**Exercise requirements**
Starting at the line that contains "Instruction: Click the", reproduce every line through the end of the entries below, with no pictures in the copy.

(Saved entries)

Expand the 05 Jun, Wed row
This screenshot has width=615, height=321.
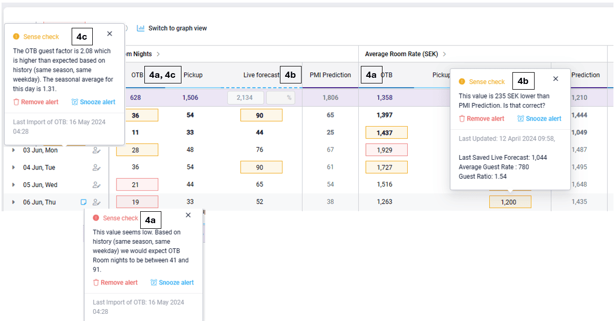point(14,185)
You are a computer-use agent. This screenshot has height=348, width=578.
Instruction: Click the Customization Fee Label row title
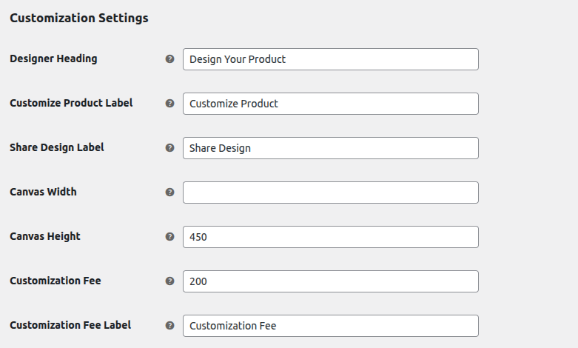point(70,325)
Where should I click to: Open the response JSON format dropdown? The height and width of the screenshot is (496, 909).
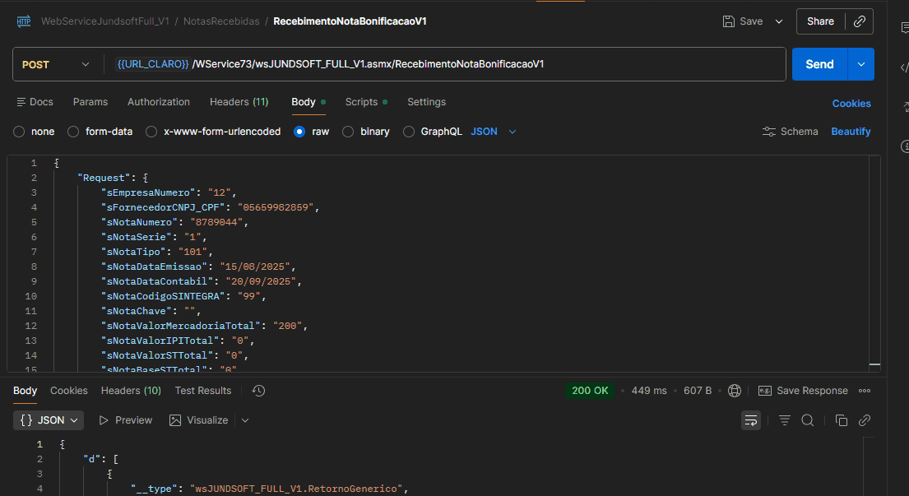tap(50, 420)
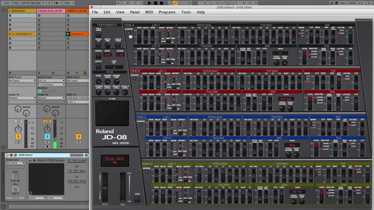Set track 2 Monitor to Auto
The width and height of the screenshot is (374, 210).
46,91
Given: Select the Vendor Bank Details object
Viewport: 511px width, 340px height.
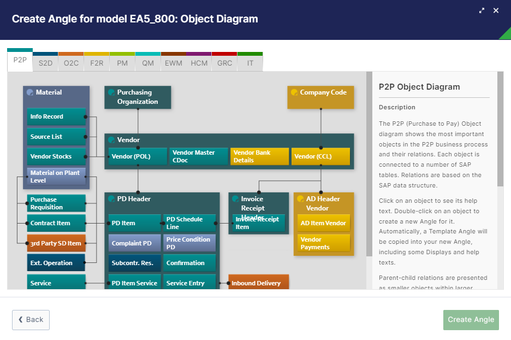Looking at the screenshot, I should tap(259, 156).
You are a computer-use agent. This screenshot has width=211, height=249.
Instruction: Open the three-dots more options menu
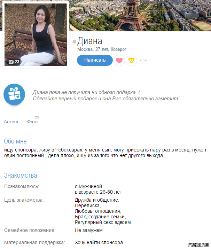coord(143,60)
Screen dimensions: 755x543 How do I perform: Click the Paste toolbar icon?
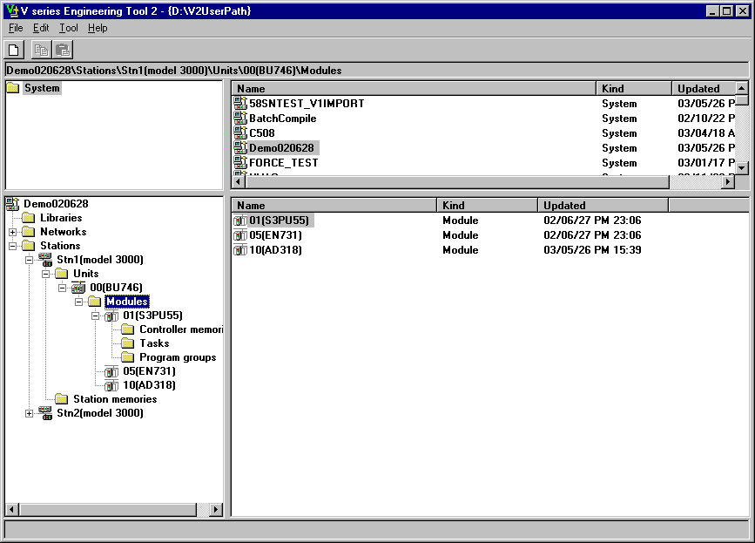pos(62,50)
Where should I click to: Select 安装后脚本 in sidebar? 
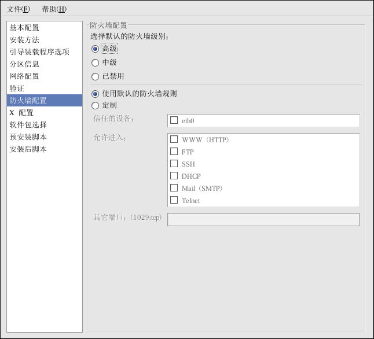[28, 149]
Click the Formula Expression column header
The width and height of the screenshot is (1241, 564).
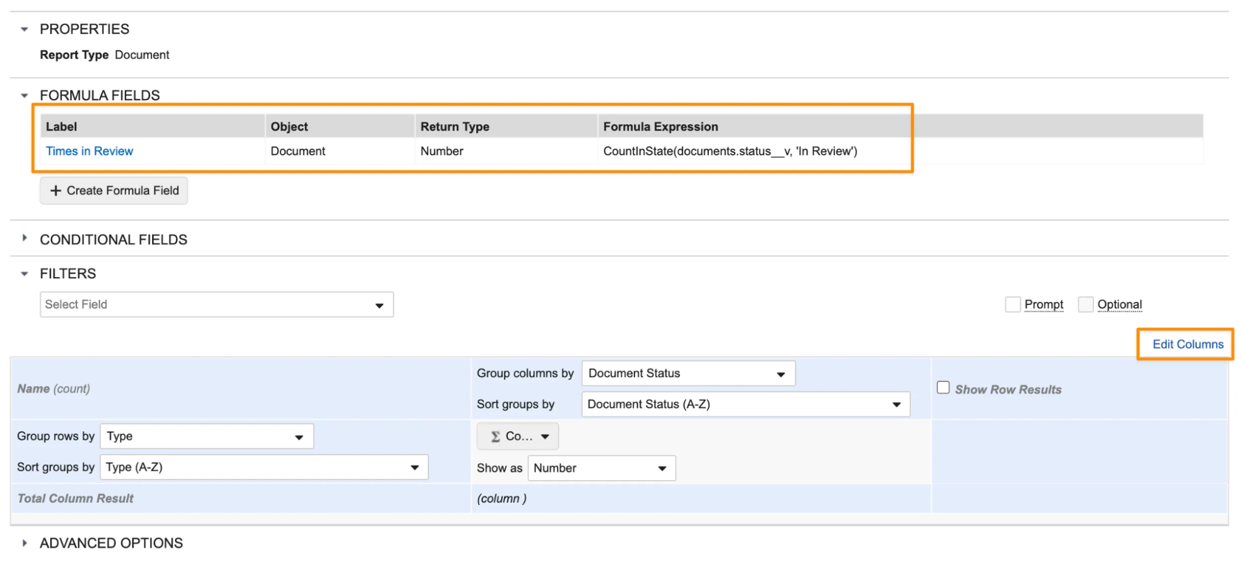pyautogui.click(x=660, y=127)
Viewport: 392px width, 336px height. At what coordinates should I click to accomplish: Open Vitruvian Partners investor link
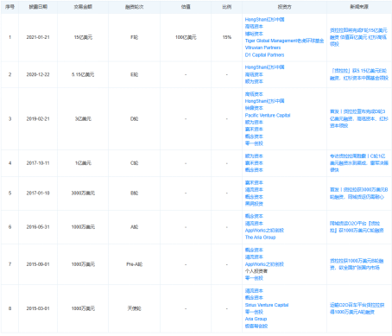click(x=262, y=48)
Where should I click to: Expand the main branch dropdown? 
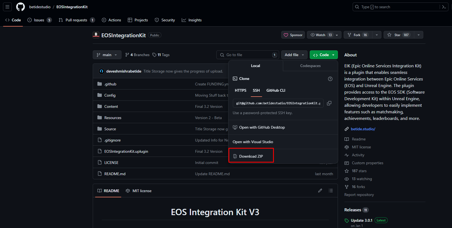tap(107, 55)
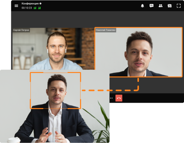The width and height of the screenshot is (184, 143).
Task: Click the Николай Томилин name label
Action: [x=106, y=30]

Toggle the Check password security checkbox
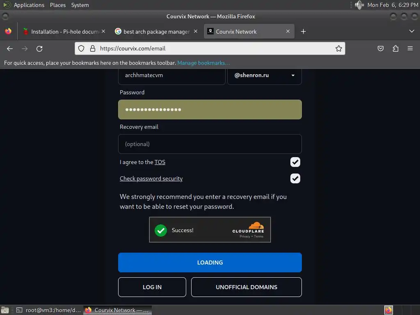[x=295, y=178]
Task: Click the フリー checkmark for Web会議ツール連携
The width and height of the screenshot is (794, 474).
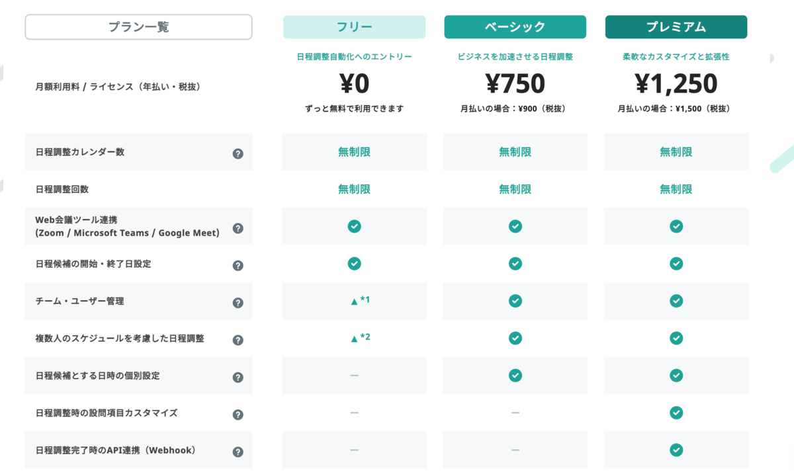Action: point(355,226)
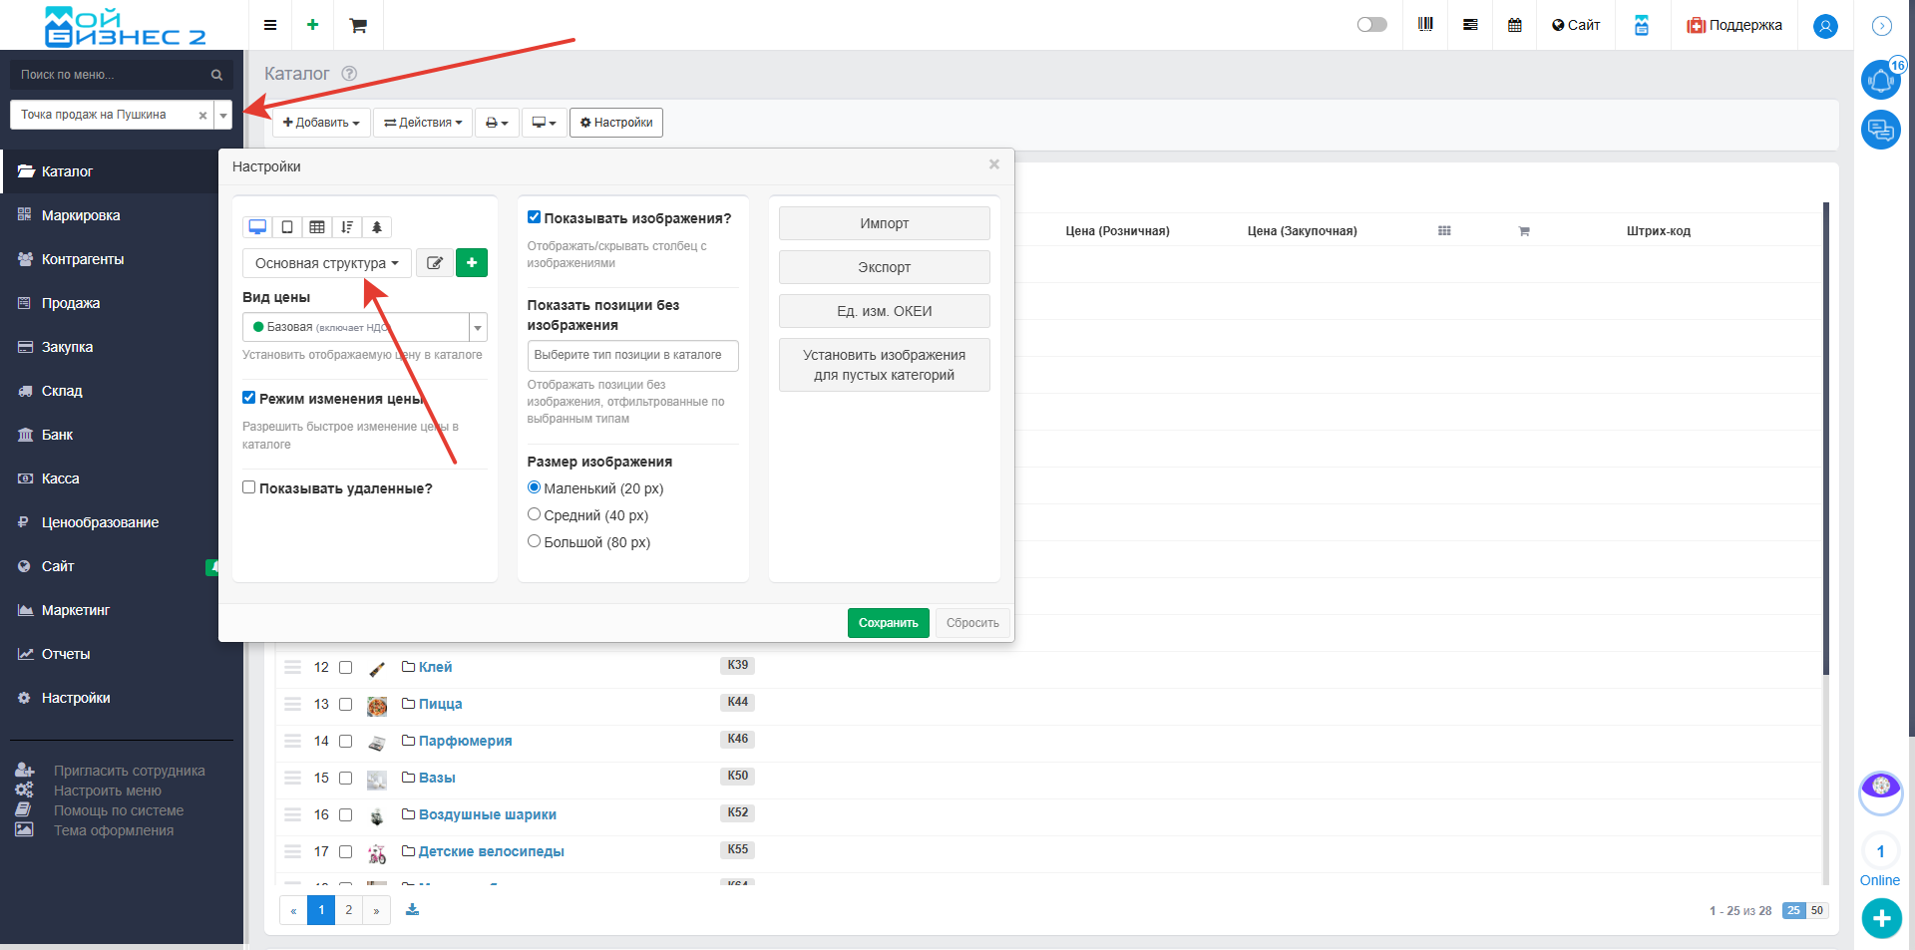
Task: Uncheck 'Показывать изображения?' checkbox
Action: point(534,217)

**Solved problem**
Instruction: Click the Customization Fee Label row title
point(70,325)
Where should I click to: Open the response JSON format dropdown? The height and width of the screenshot is (496, 909).
tap(50, 420)
Set track 2 Monitor to Auto
The width and height of the screenshot is (374, 210).
46,91
Given: Select the Vendor Bank Details object
Viewport: 511px width, 340px height.
Looking at the screenshot, I should tap(259, 156).
You are a computer-use agent. This screenshot has width=211, height=249.
Instruction: Open the three-dots more options menu
coord(143,60)
Screen dimensions: 755x543 How do I perform: Click the Paste toolbar icon?
pos(62,50)
Where should I click to: Select 安装后脚本 in sidebar? 
[28, 149]
Click the Formula Expression column header
The width and height of the screenshot is (1241, 564).
pyautogui.click(x=660, y=127)
Viewport: 392px width, 336px height. At what coordinates should I click to accomplish: Open Vitruvian Partners investor link
click(x=262, y=48)
Where should I click to: Expand the main branch dropdown? 
tap(107, 55)
The width and height of the screenshot is (184, 143).
Task: Click the Николай Томилин name label
Action: [x=106, y=30]

Toggle the Check password security checkbox
[x=295, y=178]
Task: Click the フリー checkmark for Web会議ツール連携
The width and height of the screenshot is (794, 474).
Action: point(355,226)
Task: Uncheck 'Показывать изображения?' checkbox
Action: point(534,217)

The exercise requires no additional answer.